I agree totally. Its like a bootlegger who buys beer or spirits and resells it...
This practice is illegal and so should scalping. But for legislation to be put in place for this would be tough indeed. lets start lobbying.


----------



## NB_Terry (Feb 2, 2006)

Ebay says it's against the rules, but they're profitting from it as well, in the form of Final Auction fees. Ebay also profits on all the bootleg cds and dvds on their site. 

Ticketmaster is starting to run their own auctions for tickets as well, and bands are getting in on it by starting "fan clubs" with annual fees, and this gives the "fans" first access to tickets. Most of these fans are probably scalpers grabbing up all the tickets. 

If you've missed out on tickets, keep an eye on the newsgroups for your city and perhaps Craigslist. I used to work at a large company, that had an intranet bulletin board, and tickets for events and concert tickets were always to be found at face value, or below.


----------



## Xanadu (Feb 3, 2006)

Personally, I blame the concert venue/band manager. If they didnt want there to be a black market for tickets they would raise the supply, there will always be a black market for something if the demand is higher than the supply.


----------



## J S Moore (Feb 18, 2006)

Xanadu said:


> Personally, I blame the concert venue/band manager. If they didnt want there to be a black market for tickets they would raise the supply, there will always be a black market for something if the demand is higher than the supply.

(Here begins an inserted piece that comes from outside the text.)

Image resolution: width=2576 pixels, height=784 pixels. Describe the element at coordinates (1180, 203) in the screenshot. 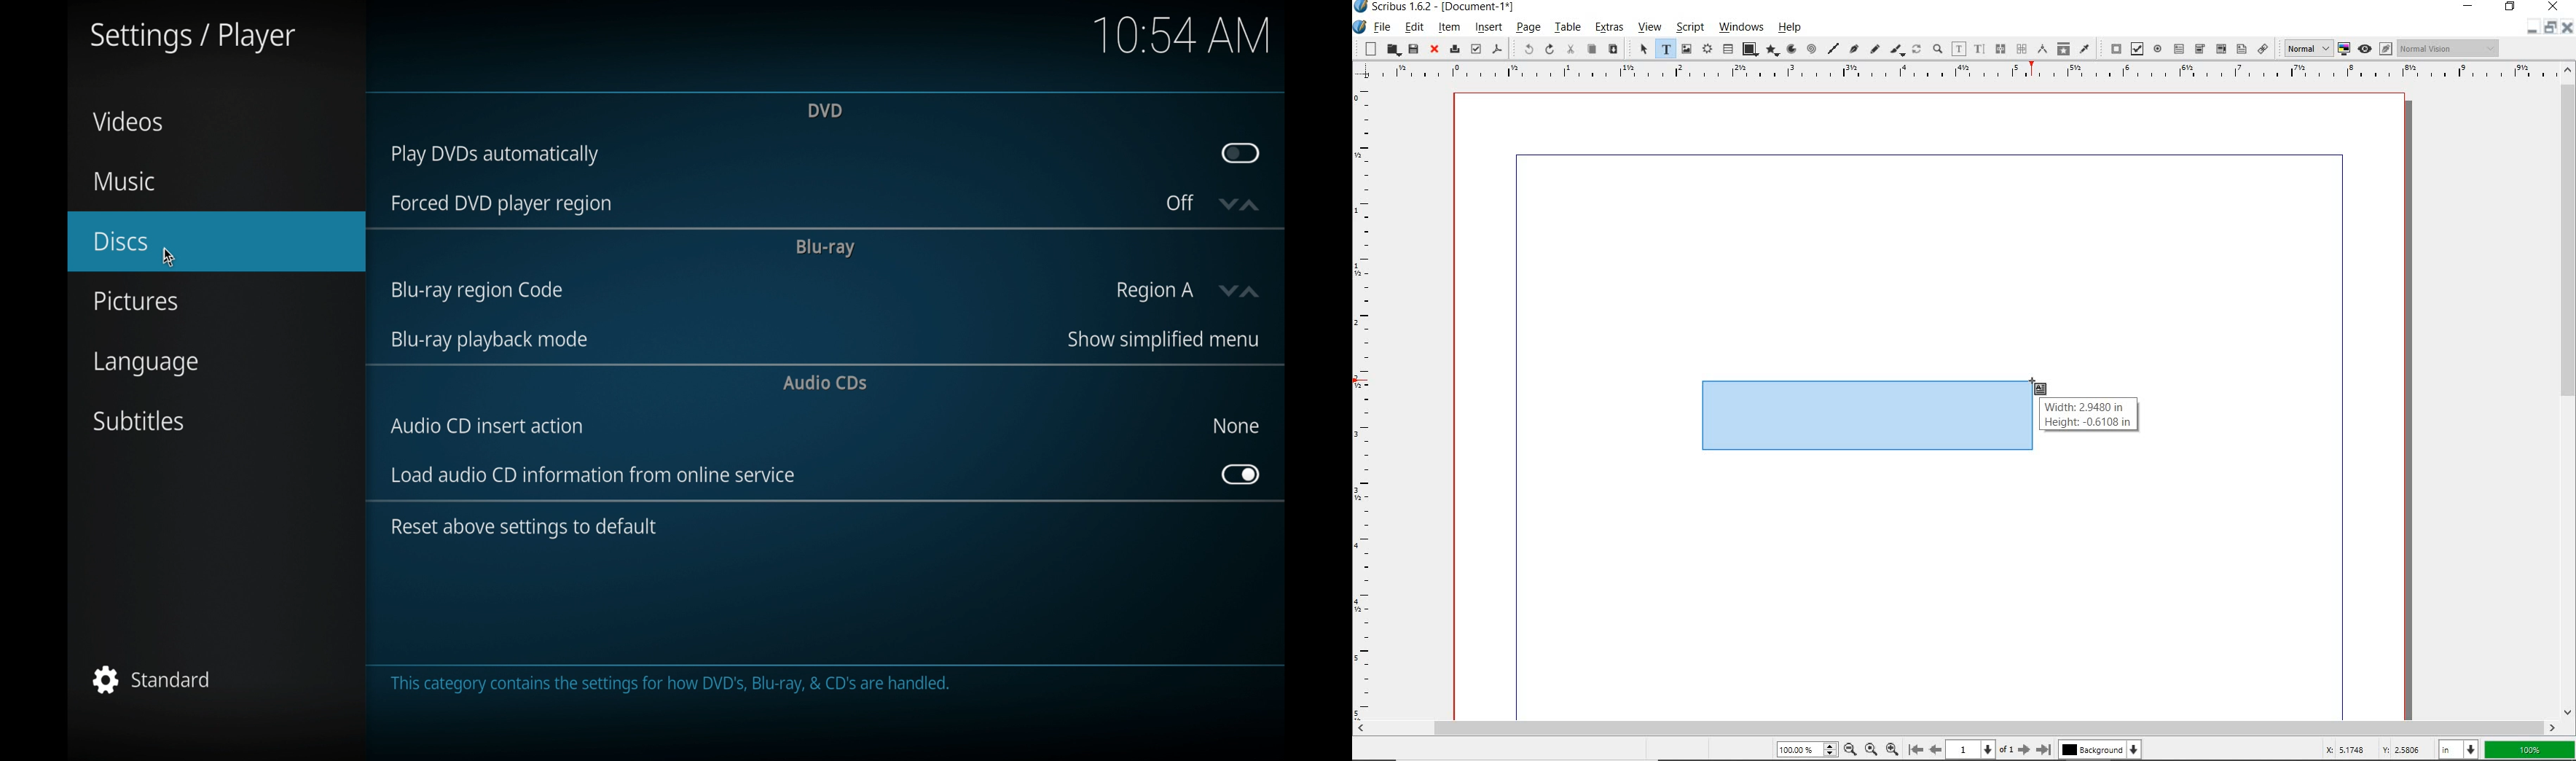

I see `off` at that location.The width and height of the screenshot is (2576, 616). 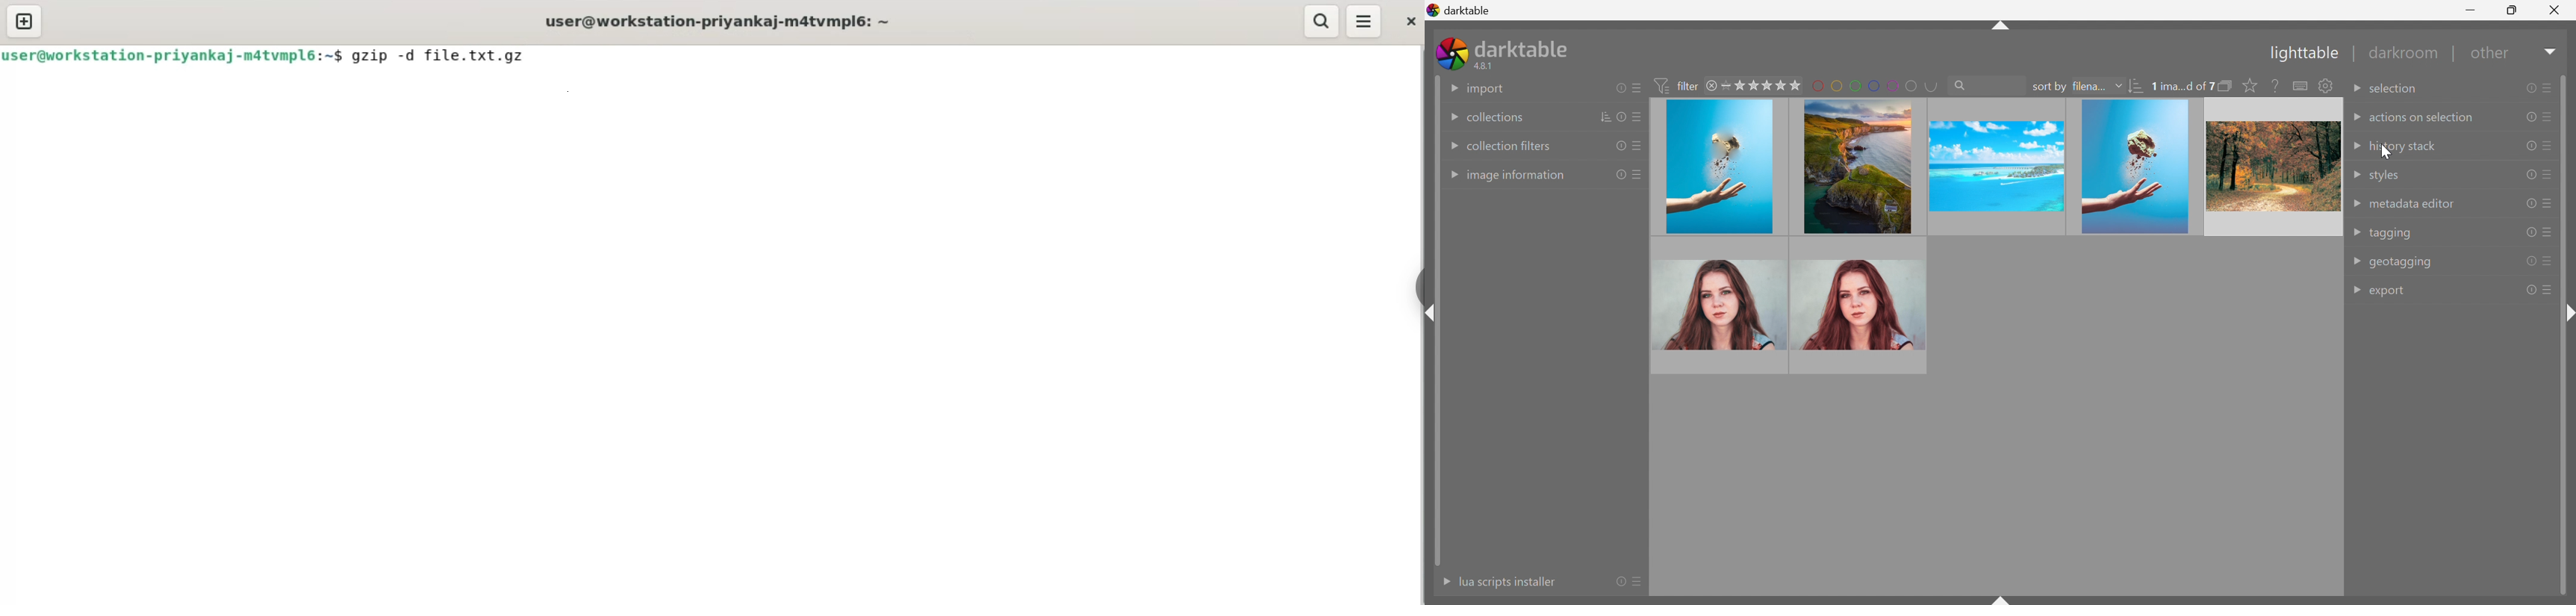 What do you see at coordinates (2551, 145) in the screenshot?
I see `presets` at bounding box center [2551, 145].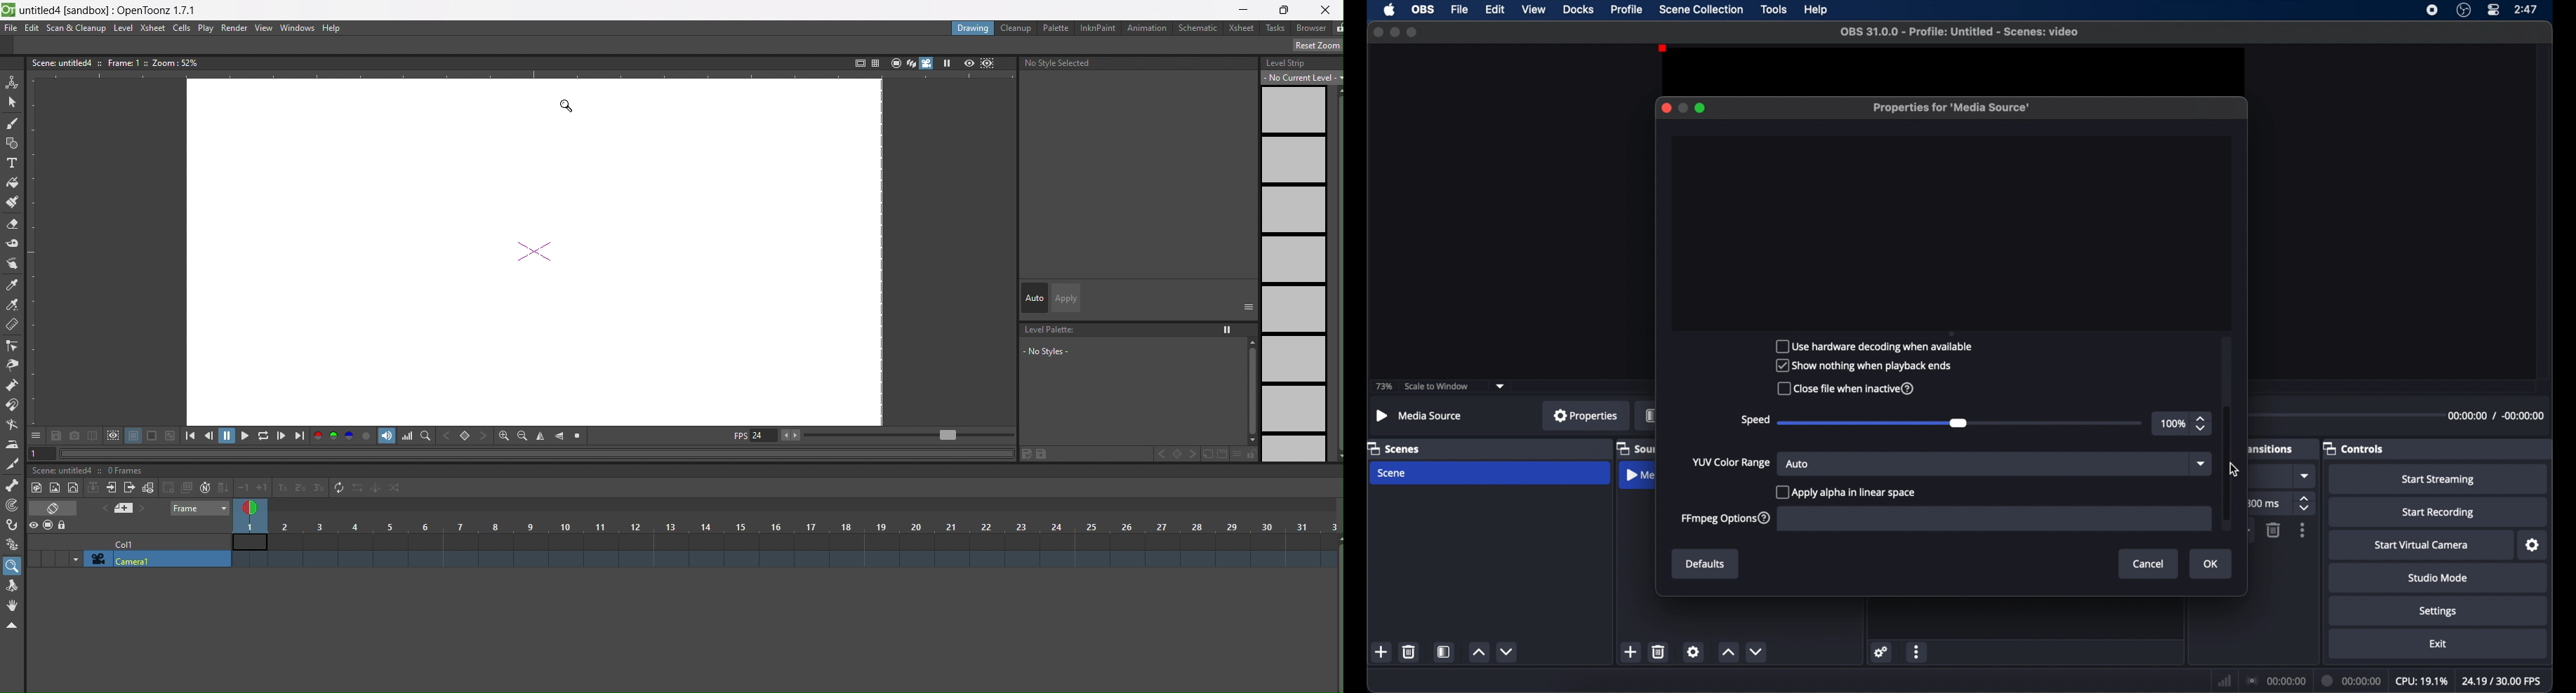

When you have a 1,000 seat venue it's kind of hard to raise supply. Adding seats is a major undertaking and selling more tickets than seats constitutes fraud. Bands are booked into venues of the appropriate size for their demand and for the most part it works, unless someone screws up on their estimate.

That's why you'll never see Teenage Head at the ACC.


----------



## rippinglickfest (Jan 1, 2006)

*Scalpers*



jroberts said:


> It _is_ illegal in most jurisidictions. Enforcement is the issue, not having the laws on the books.


So its more of a hindrance to the authorities and more trouble than its worth?


----------



## J S Moore (Feb 18, 2006)

One way to overcome the problem is not to have physical tickets. There could be a photo card that the tickets are attached to. Or it could be first come first serve with a hand stamp that has the section and seat on it. Either one of those would eliminate it, but it would probably cause more problems.


----------